A father’s anguish: Military killed my son with prescription pad

White remains convinced that AstraZeneca’s lobbying clout has overwhelmed whatever common sense might otherwise prevail in Washington, D.C.  The Center for Responsive Politics reports that from 1999 to 2011, AstraZeneca spent $32.6 million lobbying federal government agencies with assistance from 14 different lobbying firms.

Dr. Peter Breggin, an upstate New York psychiatrist who has been critical of what he considers a general overuse of psychiatric medications, told TheDC that antipsychotics are the wrong prescription for patients who are facing stress, especially those who face acute stress during combat.

“Antipsychotic drugs simply [work by] suppressing your frontal lobe,” Breggin said.  “You have less wherewithal from which to deal with life. You don’t want to give Seroquel to people dealing with stress, period.”
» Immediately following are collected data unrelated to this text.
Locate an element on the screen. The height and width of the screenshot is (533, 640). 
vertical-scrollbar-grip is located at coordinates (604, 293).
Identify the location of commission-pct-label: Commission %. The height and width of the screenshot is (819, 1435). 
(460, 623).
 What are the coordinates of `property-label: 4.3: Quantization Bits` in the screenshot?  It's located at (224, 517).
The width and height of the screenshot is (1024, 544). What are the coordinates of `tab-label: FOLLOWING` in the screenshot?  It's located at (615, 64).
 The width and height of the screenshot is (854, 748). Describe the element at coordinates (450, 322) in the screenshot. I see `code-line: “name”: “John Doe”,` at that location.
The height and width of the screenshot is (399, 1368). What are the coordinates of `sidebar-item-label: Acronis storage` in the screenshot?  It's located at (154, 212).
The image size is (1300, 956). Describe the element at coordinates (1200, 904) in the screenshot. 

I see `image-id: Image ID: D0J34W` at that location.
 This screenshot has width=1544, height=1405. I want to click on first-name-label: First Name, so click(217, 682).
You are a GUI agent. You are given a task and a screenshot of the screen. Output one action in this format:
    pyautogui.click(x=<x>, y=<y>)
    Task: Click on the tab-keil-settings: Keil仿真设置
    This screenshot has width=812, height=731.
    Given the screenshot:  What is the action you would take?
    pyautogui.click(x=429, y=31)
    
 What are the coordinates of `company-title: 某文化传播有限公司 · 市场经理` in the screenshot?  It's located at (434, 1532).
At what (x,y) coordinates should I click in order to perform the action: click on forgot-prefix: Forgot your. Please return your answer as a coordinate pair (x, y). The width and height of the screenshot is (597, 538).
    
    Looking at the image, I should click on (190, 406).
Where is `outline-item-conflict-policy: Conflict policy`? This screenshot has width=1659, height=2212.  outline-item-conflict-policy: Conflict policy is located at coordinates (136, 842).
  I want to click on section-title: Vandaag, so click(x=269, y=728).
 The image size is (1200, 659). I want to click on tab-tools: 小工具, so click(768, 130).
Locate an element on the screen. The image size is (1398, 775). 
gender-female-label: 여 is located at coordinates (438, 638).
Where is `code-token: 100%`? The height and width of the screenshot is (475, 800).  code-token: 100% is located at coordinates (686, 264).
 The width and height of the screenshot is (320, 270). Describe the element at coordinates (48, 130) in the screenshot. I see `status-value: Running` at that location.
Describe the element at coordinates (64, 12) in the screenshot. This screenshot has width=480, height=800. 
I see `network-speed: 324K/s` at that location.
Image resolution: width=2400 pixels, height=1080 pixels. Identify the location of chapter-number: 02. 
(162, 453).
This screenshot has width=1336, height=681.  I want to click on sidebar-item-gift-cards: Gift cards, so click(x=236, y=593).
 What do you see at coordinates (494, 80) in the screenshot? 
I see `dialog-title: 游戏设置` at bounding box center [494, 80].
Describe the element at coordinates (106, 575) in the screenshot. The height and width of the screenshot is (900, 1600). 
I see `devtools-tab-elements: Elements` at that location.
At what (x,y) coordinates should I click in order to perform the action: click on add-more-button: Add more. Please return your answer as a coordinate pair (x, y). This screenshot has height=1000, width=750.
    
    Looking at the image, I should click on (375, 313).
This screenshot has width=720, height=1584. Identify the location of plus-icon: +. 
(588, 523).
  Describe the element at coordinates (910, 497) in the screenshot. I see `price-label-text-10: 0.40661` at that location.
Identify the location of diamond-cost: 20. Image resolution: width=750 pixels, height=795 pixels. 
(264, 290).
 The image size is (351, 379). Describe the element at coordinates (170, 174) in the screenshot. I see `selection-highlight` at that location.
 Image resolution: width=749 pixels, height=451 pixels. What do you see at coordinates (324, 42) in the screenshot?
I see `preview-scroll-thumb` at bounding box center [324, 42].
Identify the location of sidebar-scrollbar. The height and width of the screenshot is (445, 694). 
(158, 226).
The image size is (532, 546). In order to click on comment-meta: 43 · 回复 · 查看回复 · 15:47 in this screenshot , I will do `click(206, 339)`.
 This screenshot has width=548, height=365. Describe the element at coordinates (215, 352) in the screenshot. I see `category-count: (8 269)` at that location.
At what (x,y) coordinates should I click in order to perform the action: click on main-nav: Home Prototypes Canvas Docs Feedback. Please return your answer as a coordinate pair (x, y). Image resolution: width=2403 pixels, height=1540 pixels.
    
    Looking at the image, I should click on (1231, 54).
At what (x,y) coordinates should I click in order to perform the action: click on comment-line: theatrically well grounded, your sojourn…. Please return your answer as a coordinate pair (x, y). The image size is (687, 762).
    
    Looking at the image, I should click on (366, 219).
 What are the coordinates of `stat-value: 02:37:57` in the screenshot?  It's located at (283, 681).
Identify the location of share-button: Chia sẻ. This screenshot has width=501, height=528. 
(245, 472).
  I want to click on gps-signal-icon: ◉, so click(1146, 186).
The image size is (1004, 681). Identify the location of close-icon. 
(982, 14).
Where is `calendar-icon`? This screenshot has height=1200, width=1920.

“The stress of war should not be treated as a medical problem. It’s a human problem, and it requires interventions that are psychological, social and educational.”

White continues to believe the VA and the military don’t embrace those non-pharmaceutical interventions for a simple reason: Drug therapy is cheaper. And it has the beneficial side effect of enriching the pharmaceutical industry, one of Congress’s biggest financial supporters.

But he and a small group of advocates continue to push for an end to the medical practice that he believes took the life of his younger son.

“We are calling upon the military for an immediate embargo of all antipsychotics and antidepressants,” White said, “until there has been a complete study.”